Term frequency-inverse document frequency (TFIDF) and Cosine Similarity

Alexander Dunkel, TU Dresden, Institute of Cartography; Maximilian Hartmann and Ross Purves Universität Zürich (UZH), Geocomputation;


•••
Out[1]:

Last updated: Jan-17-2023, Carto-Lab Docker Version 0.9.0

Visualization of TFIDF and Cosine Similarity Values

The values loaded here have been generated outside Jupyter, in a separate process.
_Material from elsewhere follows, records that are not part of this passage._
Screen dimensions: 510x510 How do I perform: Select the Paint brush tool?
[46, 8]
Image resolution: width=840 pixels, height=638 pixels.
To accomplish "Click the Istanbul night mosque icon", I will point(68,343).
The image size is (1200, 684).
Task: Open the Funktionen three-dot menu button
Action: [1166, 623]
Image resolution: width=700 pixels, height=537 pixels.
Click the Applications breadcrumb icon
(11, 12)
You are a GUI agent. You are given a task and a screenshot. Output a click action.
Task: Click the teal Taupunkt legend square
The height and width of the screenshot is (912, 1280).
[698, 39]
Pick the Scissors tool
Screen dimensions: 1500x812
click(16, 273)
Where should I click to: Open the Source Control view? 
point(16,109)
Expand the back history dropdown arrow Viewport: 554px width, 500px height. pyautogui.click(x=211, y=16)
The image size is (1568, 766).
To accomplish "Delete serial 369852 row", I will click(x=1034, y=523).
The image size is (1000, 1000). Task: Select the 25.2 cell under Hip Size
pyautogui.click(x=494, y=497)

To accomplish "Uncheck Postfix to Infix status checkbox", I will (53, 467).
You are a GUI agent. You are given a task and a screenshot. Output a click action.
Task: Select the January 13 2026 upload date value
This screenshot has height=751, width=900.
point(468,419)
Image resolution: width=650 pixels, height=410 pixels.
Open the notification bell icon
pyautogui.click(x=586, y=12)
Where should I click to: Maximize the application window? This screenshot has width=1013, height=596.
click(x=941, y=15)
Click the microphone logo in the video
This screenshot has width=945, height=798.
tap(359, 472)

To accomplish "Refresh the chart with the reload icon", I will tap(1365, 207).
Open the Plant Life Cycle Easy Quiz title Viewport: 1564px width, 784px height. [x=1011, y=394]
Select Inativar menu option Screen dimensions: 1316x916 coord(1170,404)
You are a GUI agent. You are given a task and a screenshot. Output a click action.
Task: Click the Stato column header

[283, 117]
This notebook only visualizes data.

Preparations

Load dependencies

We continue from notebook 05_countries.ipynb, importing all previously defined methods and top level variables.

In [2]:
import sys
from pathlib import Path
module_path = str(Path.cwd().parents[0] / "py")
if module_path not in sys.path:
    sys.path.append(module_path)
# import all previous chained notebooks
from _05_countries import *
Chromedriver loaded. Svg output enabled.

Activate autoreload of changed python files:

In [3]:
%load_ext autoreload
%autoreload 2

Load aggregate topic data

Data is stored as aggregate HLL data (postcount) for each term.

In [4]:
root = Path.cwd().parents[1] / "00_topic_data"
TERMS_FLICKR_TFIDF = root / "20210202_FLICKR_SUNSET_random_country_tf_idf.csv"
TERMS_FLICKR_COSINE = root / "20211029_FLICKR_SUNSET_random_country_cosine_similarity_binary.csv"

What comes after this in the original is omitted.